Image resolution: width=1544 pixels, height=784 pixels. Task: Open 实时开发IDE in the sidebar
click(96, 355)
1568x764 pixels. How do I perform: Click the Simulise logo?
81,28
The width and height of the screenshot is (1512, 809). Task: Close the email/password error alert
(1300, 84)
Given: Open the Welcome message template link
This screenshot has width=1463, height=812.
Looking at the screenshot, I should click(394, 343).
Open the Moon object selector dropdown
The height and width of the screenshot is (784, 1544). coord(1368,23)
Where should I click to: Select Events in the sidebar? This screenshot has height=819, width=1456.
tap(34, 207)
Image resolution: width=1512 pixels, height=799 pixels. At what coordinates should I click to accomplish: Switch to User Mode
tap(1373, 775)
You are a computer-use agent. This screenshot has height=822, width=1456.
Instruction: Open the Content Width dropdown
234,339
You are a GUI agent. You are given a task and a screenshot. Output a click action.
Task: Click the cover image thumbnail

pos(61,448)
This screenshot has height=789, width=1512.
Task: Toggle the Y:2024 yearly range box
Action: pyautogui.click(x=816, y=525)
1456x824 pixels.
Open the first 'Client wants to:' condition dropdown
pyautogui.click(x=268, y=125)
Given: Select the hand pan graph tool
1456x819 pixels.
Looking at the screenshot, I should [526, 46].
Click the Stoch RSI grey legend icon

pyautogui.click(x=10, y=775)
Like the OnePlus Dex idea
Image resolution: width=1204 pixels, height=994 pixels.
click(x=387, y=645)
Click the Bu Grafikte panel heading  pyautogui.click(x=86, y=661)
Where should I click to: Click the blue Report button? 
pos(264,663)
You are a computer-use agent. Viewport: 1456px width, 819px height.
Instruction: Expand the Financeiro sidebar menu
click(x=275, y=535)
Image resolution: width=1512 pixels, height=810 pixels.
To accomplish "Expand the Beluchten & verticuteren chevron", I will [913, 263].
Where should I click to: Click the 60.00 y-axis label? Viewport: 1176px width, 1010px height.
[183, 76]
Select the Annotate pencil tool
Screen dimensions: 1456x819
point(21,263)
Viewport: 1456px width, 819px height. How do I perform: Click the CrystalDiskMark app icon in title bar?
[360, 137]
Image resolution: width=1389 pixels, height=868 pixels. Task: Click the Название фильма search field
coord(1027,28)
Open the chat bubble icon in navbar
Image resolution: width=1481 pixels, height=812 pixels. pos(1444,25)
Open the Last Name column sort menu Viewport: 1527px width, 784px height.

====

Task to complete – Set down the material exactly, keeping every line.

Response –
Image resolution: width=1544 pixels, height=784 pixels. Task: Open 实时开发IDE in the sidebar
click(96, 355)
1568x764 pixels. How do I perform: Click the Simulise logo?
81,28
The width and height of the screenshot is (1512, 809). Task: Close the email/password error alert
(1300, 84)
Given: Open the Welcome message template link
This screenshot has width=1463, height=812.
Looking at the screenshot, I should click(394, 343).
Open the Moon object selector dropdown
The height and width of the screenshot is (784, 1544). coord(1368,23)
Where should I click to: Select Events in the sidebar? This screenshot has height=819, width=1456.
tap(34, 207)
Image resolution: width=1512 pixels, height=799 pixels. At what coordinates should I click to accomplish: Switch to User Mode
tap(1373, 775)
You are a computer-use agent. This screenshot has height=822, width=1456.
Instruction: Open the Content Width dropdown
234,339
You are a GUI agent. You are given a task and a screenshot. Output a click action.
Task: Click the cover image thumbnail

pos(61,448)
This screenshot has height=789, width=1512.
Task: Toggle the Y:2024 yearly range box
Action: pyautogui.click(x=816, y=525)
1456x824 pixels.
Open the first 'Client wants to:' condition dropdown
pyautogui.click(x=268, y=125)
Given: Select the hand pan graph tool
1456x819 pixels.
Looking at the screenshot, I should [526, 46].
Click the Stoch RSI grey legend icon

pyautogui.click(x=10, y=775)
Like the OnePlus Dex idea
Image resolution: width=1204 pixels, height=994 pixels.
click(x=387, y=645)
Click the Bu Grafikte panel heading  pyautogui.click(x=86, y=661)
Where should I click to: Click the blue Report button? 
pos(264,663)
You are a computer-use agent. Viewport: 1456px width, 819px height.
Instruction: Expand the Financeiro sidebar menu
click(x=275, y=535)
Image resolution: width=1512 pixels, height=810 pixels.
To accomplish "Expand the Beluchten & verticuteren chevron", I will [913, 263].
Where should I click to: Click the 60.00 y-axis label? Viewport: 1176px width, 1010px height.
[183, 76]
Select the Annotate pencil tool
Screen dimensions: 1456x819
point(21,263)
Viewport: 1456px width, 819px height. How do I perform: Click the CrystalDiskMark app icon in title bar?
[360, 137]
Image resolution: width=1389 pixels, height=868 pixels. Task: Click the Название фильма search field
coord(1027,28)
Open the chat bubble icon in navbar
Image resolution: width=1481 pixels, height=812 pixels. pos(1444,25)
Open the Last Name column sort menu Viewport: 1527px width, 784px height.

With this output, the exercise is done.